I tried a more systematic and robust approach of the above:
function test
%% example data
slope = 2;
intercept = 1.5;
x = linspace(0.1, 5, 100).';
y = slope*x + intercept;
y(1:12) = log(x(1:12)) + y(12)-log(x(12));
y(74:100) = y(74:100) + (x(74:100)-x(74)).^8;
y = y + 0.2*randn(size(y));
%% simple algorithm
[X,fn] = fminsearch(#(ii)P(ii, x,y,intercept), [0.5 0.5])
[~,inds] = P(X, y,x,intercept)
end
function [C, inds] = P(ii, x,y,intercept)

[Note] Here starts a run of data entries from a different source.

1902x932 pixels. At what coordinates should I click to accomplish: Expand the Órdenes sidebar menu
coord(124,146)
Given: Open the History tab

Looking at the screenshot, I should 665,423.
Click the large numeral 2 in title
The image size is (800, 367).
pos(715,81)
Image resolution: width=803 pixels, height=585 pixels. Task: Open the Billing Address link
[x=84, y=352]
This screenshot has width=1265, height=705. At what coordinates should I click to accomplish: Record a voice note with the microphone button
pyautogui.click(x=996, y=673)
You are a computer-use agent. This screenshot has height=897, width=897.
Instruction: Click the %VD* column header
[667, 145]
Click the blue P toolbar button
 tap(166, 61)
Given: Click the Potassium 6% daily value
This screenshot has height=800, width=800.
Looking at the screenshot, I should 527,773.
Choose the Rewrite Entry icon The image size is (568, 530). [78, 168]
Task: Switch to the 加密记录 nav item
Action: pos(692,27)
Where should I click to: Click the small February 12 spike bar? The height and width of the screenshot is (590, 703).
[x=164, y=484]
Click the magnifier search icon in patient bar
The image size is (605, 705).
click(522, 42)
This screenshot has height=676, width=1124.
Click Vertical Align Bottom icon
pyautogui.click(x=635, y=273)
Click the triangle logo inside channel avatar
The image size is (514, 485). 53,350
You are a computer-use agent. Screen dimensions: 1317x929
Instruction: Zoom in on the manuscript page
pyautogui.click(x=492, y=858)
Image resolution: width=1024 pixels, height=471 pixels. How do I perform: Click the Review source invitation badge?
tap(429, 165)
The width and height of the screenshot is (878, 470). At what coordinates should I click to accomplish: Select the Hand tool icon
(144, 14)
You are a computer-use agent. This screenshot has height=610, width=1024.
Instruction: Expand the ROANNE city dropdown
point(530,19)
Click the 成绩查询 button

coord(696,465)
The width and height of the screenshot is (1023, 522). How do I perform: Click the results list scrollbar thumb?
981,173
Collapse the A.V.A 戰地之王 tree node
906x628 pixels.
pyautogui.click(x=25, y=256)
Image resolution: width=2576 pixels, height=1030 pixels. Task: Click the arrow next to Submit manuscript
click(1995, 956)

% ii represents fraction of range from center to end,
% So ii lies between 0 and 1.
N = numel(x);
n = round(N/2);
ii = round(ii*n);
inds = min(max(1, n+(-ii(1):ii(2))), N);
% Solve linear system with fixed intercept
A = x(inds);
b = y(inds) - intercept;
% and return the sum of squared errors, divided by
% the number of points included in the set. This
% last step is required to prevent fminsearch from
% reducing the set to 1 point (= minimum possible
% squared error).
C = sum(((A\b)*A - b).^2)/numel(inds);
end
which only finds a rough approximation to the desired indices (12 and 74 in this example).
When fminsearch is run a few dozen times with random starting values (really just rand(1,2)), it gets more reliable, but I still wouln't bet my life on it.
If you have the statistics toolbox, use the kmeans option.
Depending on the number of data values, I would split the data into a relative small number of overlapping segments, and for each segment calculate the linear fit, or rather the 1-st order coefficient, (remember you know the intercept, which will be same for all segments).
Then, for each coefficient calculate the MSE between this hypothetical line and entire dataset, choosing the coefficient which yields the smallest MSE.